Problem details:
Once the line containing "Task: Open Terms of Use footer link" is located, give it again exactly, together with each line that follows it to the end of the entries, and add nothing else.

Supplied material:
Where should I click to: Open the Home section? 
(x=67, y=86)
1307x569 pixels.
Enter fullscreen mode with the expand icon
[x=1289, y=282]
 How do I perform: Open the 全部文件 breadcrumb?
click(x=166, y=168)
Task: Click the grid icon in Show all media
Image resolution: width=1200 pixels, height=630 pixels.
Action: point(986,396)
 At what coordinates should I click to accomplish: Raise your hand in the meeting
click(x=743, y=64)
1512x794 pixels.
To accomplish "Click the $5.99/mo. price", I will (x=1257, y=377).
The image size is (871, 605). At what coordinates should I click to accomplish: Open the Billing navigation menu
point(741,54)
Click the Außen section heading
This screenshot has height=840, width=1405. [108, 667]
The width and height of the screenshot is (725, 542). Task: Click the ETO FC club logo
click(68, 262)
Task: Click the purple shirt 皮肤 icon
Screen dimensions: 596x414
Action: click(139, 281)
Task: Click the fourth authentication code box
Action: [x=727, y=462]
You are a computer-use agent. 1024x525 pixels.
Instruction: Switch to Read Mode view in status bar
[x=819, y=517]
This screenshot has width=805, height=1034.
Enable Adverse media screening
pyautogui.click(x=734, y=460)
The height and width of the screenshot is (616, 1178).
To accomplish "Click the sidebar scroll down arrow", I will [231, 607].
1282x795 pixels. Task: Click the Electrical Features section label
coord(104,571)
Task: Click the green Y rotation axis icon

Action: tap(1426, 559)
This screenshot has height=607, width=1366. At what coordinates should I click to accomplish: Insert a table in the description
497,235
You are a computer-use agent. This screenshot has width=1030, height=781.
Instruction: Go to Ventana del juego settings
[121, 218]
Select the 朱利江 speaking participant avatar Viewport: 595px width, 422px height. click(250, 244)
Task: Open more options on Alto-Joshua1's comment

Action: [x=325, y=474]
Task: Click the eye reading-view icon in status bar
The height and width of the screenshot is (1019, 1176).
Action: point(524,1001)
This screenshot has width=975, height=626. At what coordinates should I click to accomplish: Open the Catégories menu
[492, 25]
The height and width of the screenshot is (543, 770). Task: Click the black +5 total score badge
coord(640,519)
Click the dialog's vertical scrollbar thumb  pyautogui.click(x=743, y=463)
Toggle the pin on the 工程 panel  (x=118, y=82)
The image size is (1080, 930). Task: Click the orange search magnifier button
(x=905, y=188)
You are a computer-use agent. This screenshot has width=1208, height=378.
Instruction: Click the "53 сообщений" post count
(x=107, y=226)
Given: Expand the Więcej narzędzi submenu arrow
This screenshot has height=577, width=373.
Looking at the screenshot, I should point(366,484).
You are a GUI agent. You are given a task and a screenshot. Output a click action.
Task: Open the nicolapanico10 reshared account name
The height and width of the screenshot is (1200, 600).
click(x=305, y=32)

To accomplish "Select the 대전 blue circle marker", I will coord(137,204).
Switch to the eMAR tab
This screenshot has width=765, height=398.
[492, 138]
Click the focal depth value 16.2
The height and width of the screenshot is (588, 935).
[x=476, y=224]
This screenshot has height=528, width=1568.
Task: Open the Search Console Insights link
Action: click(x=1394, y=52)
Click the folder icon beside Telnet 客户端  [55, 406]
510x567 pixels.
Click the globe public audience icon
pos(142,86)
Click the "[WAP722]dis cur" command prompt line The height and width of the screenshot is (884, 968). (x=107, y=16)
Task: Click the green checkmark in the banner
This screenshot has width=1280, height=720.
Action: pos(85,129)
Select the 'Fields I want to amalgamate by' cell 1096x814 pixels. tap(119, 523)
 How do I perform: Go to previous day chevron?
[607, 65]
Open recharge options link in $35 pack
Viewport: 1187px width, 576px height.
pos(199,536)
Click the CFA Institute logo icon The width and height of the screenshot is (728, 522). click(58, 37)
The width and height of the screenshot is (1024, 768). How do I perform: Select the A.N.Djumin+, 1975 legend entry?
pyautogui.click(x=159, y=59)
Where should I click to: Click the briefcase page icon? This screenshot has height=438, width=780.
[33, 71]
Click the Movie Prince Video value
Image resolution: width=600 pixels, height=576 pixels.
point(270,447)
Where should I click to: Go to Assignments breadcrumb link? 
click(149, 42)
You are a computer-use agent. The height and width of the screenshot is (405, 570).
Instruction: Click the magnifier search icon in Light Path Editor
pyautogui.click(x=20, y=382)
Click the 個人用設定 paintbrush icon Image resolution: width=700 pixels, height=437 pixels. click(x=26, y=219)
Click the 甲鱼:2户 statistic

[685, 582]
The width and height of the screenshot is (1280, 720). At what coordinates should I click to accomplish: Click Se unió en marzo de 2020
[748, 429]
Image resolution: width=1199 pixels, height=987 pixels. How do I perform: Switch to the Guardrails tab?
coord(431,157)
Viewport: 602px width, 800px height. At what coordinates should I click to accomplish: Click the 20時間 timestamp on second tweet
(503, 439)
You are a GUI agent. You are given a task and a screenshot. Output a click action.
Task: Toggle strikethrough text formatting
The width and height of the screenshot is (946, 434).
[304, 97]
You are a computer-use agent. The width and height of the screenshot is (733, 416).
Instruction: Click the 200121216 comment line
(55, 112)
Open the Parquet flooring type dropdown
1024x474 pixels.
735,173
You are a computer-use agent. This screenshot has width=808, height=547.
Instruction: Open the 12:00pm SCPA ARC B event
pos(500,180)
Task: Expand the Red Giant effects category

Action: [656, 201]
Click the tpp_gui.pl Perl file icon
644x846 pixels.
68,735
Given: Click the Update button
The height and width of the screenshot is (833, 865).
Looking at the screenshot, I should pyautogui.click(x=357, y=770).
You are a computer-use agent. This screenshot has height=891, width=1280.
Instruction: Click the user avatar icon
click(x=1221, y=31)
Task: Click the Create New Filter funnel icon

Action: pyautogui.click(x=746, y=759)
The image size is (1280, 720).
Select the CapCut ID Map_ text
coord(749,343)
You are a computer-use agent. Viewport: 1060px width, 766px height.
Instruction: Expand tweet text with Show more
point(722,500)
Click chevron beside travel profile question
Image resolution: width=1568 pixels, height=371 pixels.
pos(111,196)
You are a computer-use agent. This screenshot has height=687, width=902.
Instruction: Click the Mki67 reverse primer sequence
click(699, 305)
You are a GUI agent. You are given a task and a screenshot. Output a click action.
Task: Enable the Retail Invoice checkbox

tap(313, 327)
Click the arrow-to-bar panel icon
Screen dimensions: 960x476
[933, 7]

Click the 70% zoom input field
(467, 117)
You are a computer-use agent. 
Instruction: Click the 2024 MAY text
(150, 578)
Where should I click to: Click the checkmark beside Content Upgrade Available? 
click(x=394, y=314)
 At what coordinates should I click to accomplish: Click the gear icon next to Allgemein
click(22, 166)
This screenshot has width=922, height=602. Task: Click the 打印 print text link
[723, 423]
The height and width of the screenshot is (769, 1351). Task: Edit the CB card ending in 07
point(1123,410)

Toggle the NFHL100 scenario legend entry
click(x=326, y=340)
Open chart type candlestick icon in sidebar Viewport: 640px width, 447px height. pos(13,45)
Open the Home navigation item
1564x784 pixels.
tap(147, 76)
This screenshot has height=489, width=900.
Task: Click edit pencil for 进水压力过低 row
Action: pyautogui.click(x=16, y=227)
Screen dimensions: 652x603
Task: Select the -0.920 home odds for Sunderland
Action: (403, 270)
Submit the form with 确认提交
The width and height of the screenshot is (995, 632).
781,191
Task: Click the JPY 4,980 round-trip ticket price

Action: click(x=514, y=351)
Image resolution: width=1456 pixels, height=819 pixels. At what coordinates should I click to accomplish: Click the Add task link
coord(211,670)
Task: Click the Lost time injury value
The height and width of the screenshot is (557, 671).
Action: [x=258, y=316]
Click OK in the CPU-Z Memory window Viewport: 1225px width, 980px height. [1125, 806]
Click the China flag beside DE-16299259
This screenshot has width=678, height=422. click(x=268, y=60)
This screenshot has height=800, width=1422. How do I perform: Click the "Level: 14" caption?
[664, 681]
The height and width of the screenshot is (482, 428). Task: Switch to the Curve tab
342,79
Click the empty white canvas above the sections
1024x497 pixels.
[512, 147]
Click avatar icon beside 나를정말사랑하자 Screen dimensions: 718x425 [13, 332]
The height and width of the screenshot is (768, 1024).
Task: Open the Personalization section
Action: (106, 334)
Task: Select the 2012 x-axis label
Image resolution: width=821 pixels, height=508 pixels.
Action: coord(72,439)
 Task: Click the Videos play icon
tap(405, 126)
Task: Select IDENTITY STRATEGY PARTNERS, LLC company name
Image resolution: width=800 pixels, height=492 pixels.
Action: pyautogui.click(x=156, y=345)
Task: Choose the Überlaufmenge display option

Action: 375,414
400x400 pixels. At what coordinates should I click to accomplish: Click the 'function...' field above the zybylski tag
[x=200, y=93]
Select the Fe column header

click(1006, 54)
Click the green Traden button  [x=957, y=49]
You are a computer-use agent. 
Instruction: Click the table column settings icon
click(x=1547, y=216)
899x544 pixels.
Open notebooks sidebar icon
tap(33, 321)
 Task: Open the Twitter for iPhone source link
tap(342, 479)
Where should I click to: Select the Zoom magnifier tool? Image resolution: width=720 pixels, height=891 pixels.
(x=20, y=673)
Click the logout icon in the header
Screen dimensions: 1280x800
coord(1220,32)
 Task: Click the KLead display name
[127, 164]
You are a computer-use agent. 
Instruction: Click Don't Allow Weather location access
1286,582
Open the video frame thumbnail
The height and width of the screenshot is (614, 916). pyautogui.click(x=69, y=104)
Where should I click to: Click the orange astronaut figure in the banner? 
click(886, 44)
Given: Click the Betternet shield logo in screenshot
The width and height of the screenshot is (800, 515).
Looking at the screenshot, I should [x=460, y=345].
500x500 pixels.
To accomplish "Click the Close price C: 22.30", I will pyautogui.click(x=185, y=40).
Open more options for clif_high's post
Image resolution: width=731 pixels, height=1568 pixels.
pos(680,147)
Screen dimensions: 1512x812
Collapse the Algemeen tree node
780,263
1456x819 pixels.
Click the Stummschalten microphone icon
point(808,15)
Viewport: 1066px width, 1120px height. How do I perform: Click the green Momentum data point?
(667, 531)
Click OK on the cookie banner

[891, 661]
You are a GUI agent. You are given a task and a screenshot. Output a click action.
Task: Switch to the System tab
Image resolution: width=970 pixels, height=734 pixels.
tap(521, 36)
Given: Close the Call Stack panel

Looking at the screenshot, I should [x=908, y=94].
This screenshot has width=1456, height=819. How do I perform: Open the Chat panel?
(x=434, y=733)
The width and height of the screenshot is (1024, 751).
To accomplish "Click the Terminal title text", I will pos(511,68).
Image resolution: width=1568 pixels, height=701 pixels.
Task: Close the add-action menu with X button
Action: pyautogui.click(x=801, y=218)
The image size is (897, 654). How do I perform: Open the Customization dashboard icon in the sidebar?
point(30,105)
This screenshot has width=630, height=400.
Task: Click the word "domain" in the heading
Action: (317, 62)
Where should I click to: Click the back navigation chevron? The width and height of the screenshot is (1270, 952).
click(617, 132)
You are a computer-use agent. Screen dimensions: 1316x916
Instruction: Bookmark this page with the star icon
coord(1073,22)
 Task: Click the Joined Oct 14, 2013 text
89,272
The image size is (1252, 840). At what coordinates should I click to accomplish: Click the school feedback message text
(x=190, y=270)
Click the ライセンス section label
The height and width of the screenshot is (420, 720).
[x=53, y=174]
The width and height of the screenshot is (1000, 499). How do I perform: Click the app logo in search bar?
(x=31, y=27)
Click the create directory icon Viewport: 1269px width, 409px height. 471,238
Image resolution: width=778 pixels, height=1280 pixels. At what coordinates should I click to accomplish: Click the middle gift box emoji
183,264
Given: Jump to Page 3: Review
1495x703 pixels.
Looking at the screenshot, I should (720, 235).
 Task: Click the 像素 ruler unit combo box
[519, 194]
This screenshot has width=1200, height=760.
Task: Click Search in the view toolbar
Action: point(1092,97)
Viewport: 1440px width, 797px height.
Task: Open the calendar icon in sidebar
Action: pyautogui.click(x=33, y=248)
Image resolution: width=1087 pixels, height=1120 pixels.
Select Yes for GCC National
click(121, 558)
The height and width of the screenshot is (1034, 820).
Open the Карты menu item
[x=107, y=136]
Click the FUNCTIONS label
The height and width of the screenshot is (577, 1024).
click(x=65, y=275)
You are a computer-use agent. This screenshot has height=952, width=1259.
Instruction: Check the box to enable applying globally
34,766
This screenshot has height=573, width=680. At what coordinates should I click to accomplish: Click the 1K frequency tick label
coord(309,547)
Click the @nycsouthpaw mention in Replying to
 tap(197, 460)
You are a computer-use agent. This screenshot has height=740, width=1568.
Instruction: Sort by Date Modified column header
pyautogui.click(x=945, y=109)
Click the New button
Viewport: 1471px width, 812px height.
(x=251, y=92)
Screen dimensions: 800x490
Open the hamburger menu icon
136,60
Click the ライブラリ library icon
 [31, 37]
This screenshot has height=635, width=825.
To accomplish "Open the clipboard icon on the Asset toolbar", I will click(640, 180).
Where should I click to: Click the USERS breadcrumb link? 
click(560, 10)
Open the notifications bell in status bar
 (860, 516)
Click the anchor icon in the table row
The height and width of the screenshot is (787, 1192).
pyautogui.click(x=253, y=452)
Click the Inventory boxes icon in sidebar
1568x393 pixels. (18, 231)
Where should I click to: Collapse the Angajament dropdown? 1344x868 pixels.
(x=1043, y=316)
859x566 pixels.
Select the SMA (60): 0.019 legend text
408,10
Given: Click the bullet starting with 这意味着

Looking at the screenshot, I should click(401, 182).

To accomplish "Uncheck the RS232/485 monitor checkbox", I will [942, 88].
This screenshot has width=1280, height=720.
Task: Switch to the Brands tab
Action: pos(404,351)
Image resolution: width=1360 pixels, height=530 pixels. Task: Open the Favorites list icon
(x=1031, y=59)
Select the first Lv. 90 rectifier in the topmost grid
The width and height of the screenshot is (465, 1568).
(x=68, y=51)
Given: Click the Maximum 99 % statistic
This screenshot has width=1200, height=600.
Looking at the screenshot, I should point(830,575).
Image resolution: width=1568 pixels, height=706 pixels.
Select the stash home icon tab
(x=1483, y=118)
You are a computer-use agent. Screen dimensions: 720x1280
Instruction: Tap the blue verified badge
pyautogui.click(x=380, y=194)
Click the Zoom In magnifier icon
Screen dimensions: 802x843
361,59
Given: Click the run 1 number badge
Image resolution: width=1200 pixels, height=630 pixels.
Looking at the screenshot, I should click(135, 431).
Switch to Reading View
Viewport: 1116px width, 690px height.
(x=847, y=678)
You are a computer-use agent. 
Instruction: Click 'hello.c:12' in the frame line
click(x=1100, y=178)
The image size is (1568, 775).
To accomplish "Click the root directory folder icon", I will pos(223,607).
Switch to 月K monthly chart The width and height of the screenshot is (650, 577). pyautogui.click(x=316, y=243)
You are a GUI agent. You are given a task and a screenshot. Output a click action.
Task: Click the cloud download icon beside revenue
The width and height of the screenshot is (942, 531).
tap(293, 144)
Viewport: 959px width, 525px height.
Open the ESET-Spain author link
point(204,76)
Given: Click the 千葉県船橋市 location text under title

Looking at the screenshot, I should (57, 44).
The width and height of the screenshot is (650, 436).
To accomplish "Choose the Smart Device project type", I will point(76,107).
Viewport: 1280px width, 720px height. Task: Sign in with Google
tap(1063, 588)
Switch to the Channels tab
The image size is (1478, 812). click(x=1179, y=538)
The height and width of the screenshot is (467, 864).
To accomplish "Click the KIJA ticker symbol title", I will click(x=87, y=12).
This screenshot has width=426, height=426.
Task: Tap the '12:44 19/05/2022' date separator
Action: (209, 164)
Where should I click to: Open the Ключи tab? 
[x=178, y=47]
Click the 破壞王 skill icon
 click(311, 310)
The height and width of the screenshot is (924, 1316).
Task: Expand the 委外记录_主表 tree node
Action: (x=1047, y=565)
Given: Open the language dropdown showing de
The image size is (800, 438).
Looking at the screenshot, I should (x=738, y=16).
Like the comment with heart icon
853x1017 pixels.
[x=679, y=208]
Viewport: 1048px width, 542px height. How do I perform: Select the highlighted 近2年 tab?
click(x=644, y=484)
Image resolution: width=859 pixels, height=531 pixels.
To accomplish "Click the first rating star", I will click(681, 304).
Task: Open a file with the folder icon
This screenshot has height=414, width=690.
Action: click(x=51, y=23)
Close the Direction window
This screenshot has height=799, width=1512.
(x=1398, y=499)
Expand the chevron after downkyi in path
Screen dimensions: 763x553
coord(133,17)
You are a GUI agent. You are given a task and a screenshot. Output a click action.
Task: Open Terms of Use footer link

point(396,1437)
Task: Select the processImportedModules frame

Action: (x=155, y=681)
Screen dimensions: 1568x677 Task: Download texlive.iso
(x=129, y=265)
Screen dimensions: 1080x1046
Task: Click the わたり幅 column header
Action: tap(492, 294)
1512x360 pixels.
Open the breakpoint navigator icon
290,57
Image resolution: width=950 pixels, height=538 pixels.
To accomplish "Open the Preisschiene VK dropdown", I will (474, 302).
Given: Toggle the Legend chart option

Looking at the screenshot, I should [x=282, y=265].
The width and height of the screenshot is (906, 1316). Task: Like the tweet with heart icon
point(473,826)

Exercise response:
Task: Open Terms of Use footer link

point(396,1437)
Task: Select the processImportedModules frame

Action: (x=155, y=681)
Screen dimensions: 1568x677 Task: Download texlive.iso
(x=129, y=265)
Screen dimensions: 1080x1046
Task: Click the わたり幅 column header
Action: tap(492, 294)
1512x360 pixels.
Open the breakpoint navigator icon
290,57
Image resolution: width=950 pixels, height=538 pixels.
To accomplish "Open the Preisschiene VK dropdown", I will (474, 302).
Given: Toggle the Legend chart option

Looking at the screenshot, I should [x=282, y=265].
The width and height of the screenshot is (906, 1316). Task: Like the tweet with heart icon
point(473,826)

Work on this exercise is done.